Vanilla Autoencoder: The simplest form with a single encoder and decoder network.
Denoising Autoencoder: Trained to remove noise from the input data, improving robustness.
Sparse Autoencoder: Encourages sparsity in the latent representation, making the model learn more meaningful features.
Variational Autoencoder (VAE): Incorporates probabilistic approaches for generating new data similar to the training data.
Convolutional Autoencoder: Uses convolutional layers, suitable for image data, to capture spatial hierarchies.

Above mentioned are all the advancements that were made in the autoencoder architecture. You don’t need to worry about them now.

Applications of Autoencoders

Autoencoders have a wide range of applications:

Dimensionality Reduction: Reducing the number of features in data while preserving important information, similar to Principal Component Analysis (PCA).
Image Denoising: Removing noise from images to improve their quality.
Anomaly Detection: Identifying unusual patterns or outliers in data, useful in fraud detection and network security.
Data Compression: Compressing data into a smaller size for efficient storage and transmission.
Feature Learning: Automatically learning useful features from raw data for tasks like classification or clustering.
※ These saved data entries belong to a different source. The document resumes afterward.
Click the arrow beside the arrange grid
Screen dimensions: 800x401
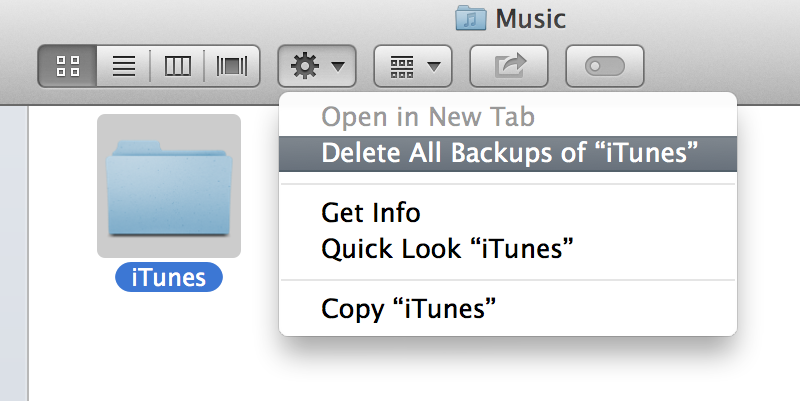(x=434, y=66)
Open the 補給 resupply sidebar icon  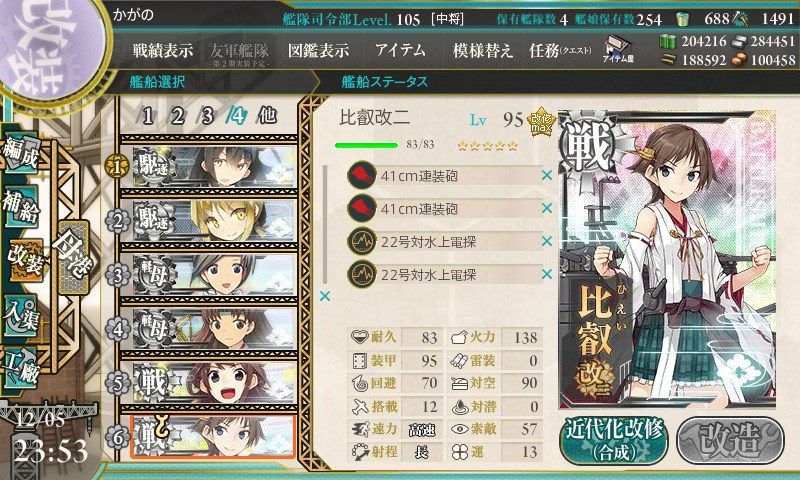[20, 205]
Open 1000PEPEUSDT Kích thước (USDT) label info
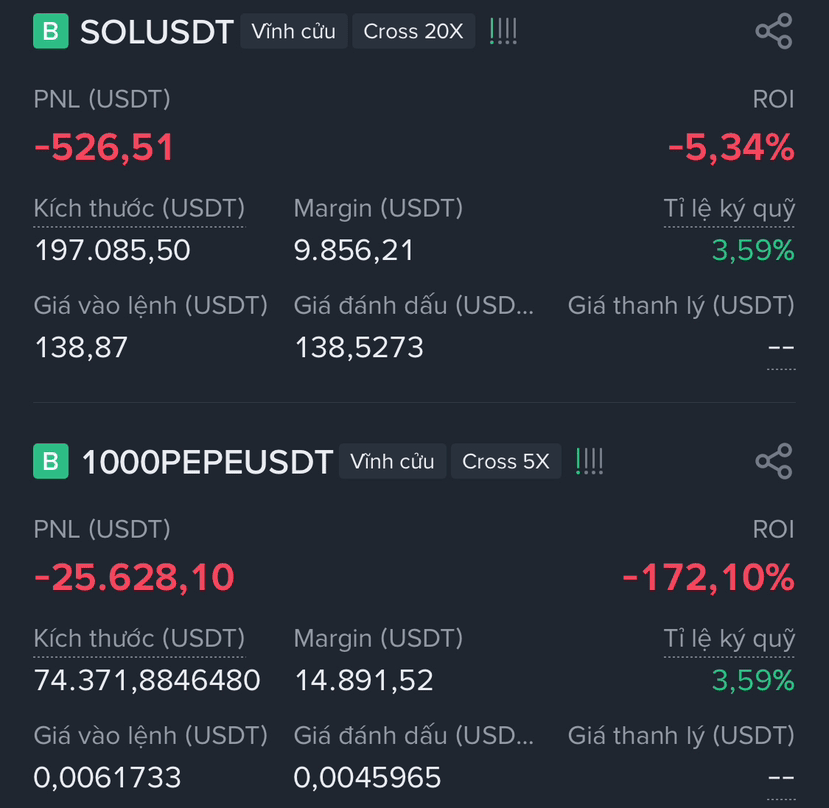The width and height of the screenshot is (829, 808). [x=139, y=639]
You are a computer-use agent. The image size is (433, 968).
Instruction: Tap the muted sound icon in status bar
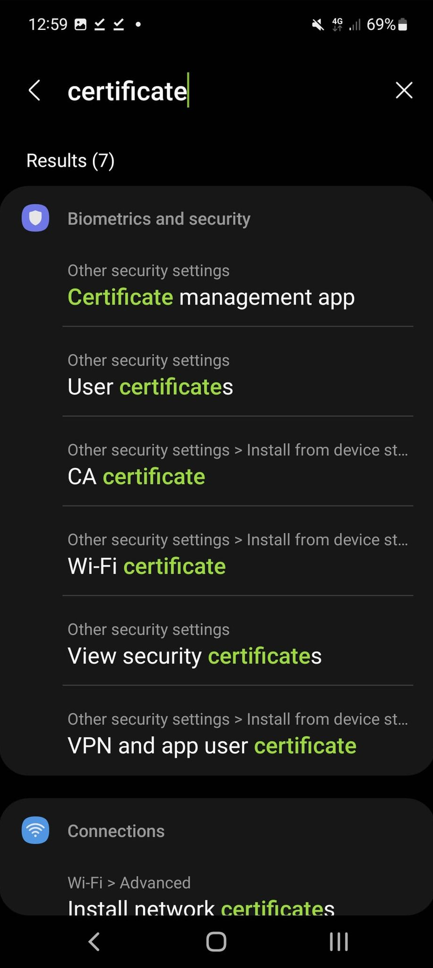tap(317, 25)
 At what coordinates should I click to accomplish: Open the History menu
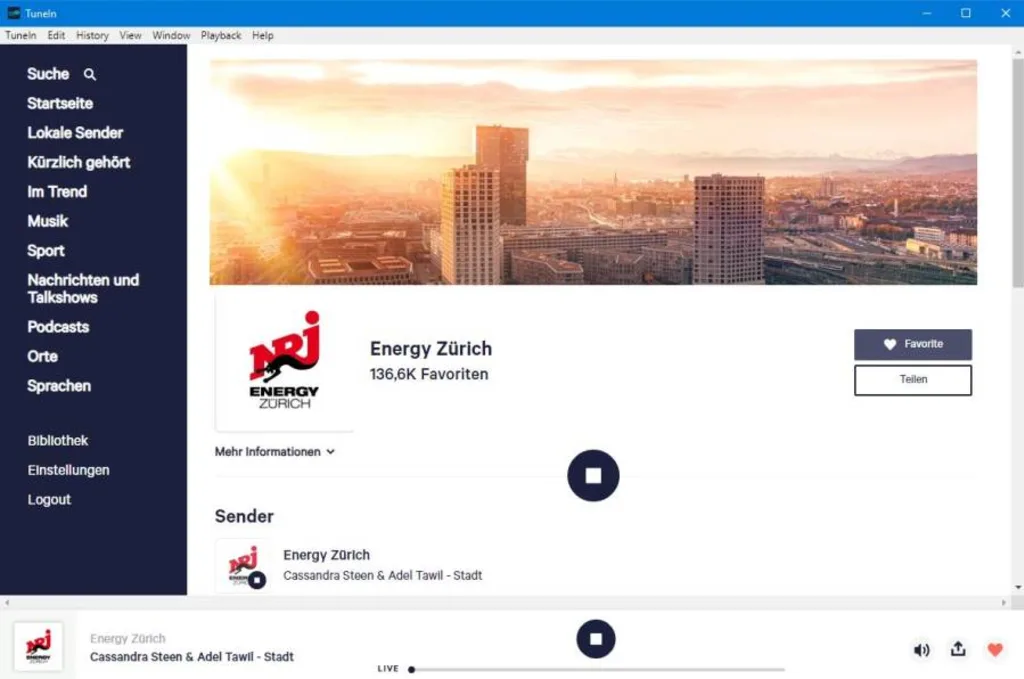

Building an Autoencoder from scratch

Now lets move into action and build an autoencoder !

Import libraries

Lets start by importing necessary libraries. In this example ,we will be
using MNIST dataset and in the end compare reconstructed output with the original image.

import torch
from torch import nn
from torchvision import datasets , transforms
from torch.utils.data import Dataset, DataLoader
import numpy as np
import matplotlib.pyplot as plt

device = 'cuda' if torch.cuda.is_available() else 'cpu'

Downloading dataset

Torch vision has a large dataset collection , we will be downloading MNIST dataset directly from there, and divide it into train and test set.

train_dataset=datasets.MNIST('./ae/data', train=True, download=True, transform=transforms.ToTensor())
test_dataset=datasets.MNIST('./ae/data', train=False, download=True, transform=transforms.ToTensor

Preparing Data Loaders

Data Loaders simplify data handling by automatically batching, shuffling, and loading data in parallel, boosting training efficiency. They support on-the-fly data transformations, ensuring consistent and reproducible preprocessing. By managing large datasets efficiently, DataLoaders prevent memory overload, facilitating the training of complex neural networks. So lets prepare them as well to make our life easy.

train_loader = torch.utils.data.DataLoader(train_dataset, batch_size=32, shuffle=True)
test_loader = torch.utils.data.DataLoader(test_dataset, batch_size=32, shuffle=True)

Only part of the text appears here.